The singer-songwriter’s musical portfolio included classics such as “Honky Tonk Heroes,” “Georgia on a Fast Train,” “Live Forever” and “Old Five and Dimers Like Me.” He wrote nine out of the 10 songs on Waylon Jennings' 1973 album, “Honky Tonk Heroes,” Rolling Stone reported.

Shaver debuted the same year with “Old Five and Dimers Like Me” and was considered among the best performer of the “outlaw country” movement of the 1970s, along with Willie Nelson and Jennings, Variety reported.

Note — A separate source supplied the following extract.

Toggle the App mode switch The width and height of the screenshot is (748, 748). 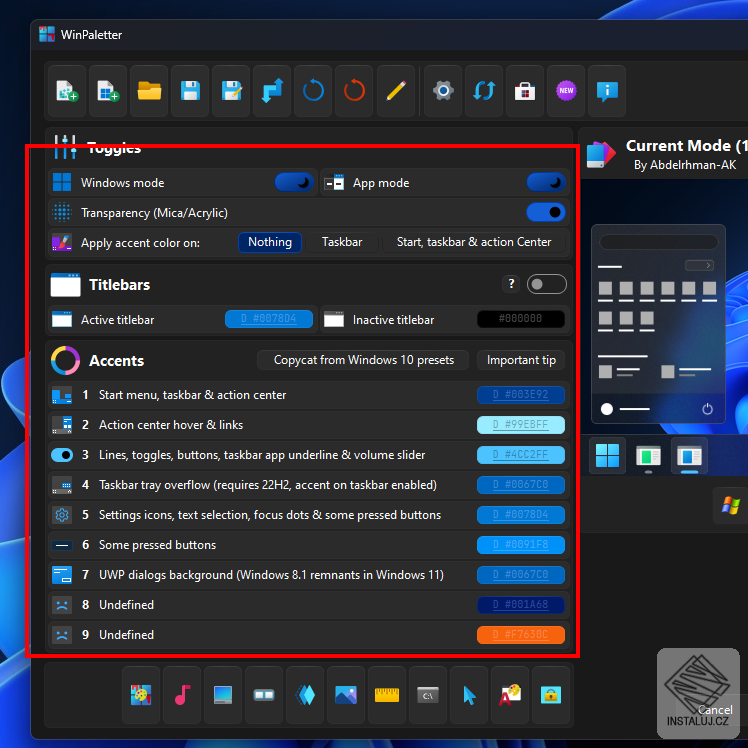[x=546, y=182]
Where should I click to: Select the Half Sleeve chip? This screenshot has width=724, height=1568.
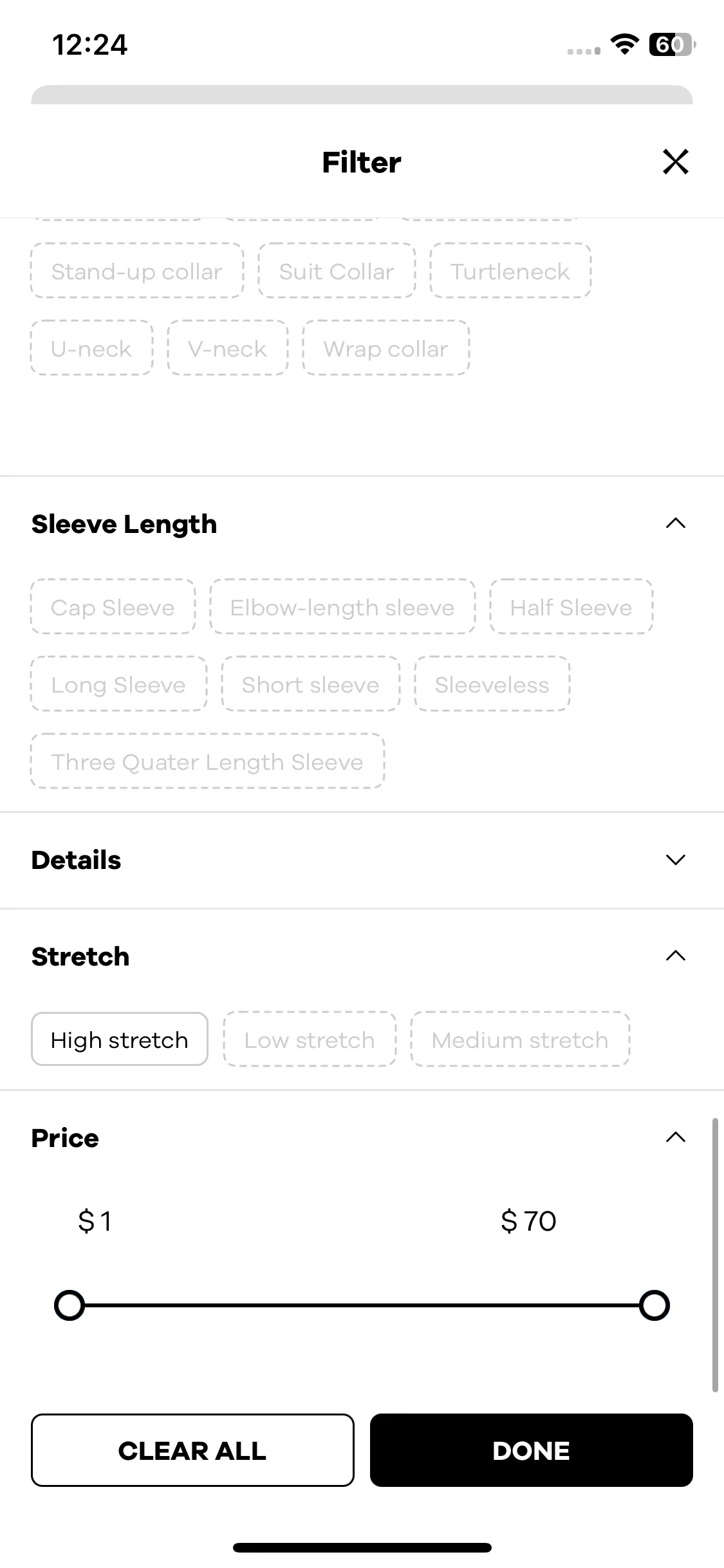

Shaver’s song “Good Christian Soldier” was recorded by Kris Kristofferson on his 1971 album, “The Silver Tongued Devil and I,” according to the magazine.

Other artists to record his songs included Elvis Presley, David Allan Coe, Patty Loveless, Tom T. Hall, Jerry Lee Lewis, Johnny Paycheck and Doug Kershaw. John Anderson took Shaver’s “I’m Just an Old Chunk of Coal” to No. 4 on the country charts in 1981, Variety reported.

In 2007, Shaver released a duet he had recorded with Johnny Cash before that singer’s death, a gospel tune called “You Can’t Beat Jesus Christ,” the magazine reported.

Shaver recorded 17 studio albums during his career; his last release was “Long in the Tooth” in 2014.

Shaver was born on Aug. 16, 1939, in Corsicana, Texas. He was raised by his mother and left to find a job working at a honky-tonk in Waco, Rolling Stone reported. When he was 21, Shaver lost two fingers from his right hand in a sawmill accident, prompting him to later joke, “I ain’t no finger-pointer. I can’t,” Rolling Stone reported.

Shaver’s life was dotted with tragedy. He married one of his wives three separate times; Brenda Tindell died of cancer in 1999, the same year as his mother. In December 2000, his son, Eddy Shaver, was found dead of a heroin overdose, the magazine reported. He also had a heart attack on stage during a performance.

Shaver made an appearance in the 1996 film “The Apostle,” and Robert Duvall sang one of his songs -- “Live Forever” -- in the film “Crazy Heart,” Variety reported.

A documentary about Shaver, “A Portrait of Billy Joe,” was released in 2004, the magazine reported.

Three years later, Shaver shot a man in the face outside a Texas bar but was acquitted of aggravated assault after claiming self-defense, according to Variety.

In January 2020, Shaver joined Tanya Tucker onstage to perform “I’m Just an Old Chunk of Coal” at Nashville’s Ryman Auditorium, Rolling Stone reported.

Shaver was inducted into the Nashville Songwriters Hall of Fame in 2004.

“I know the power of words,” Shaver said in a 2014 interview with Esquire. “I figure they’d be here forever. I’m hoping a lot of them are gonna make it.”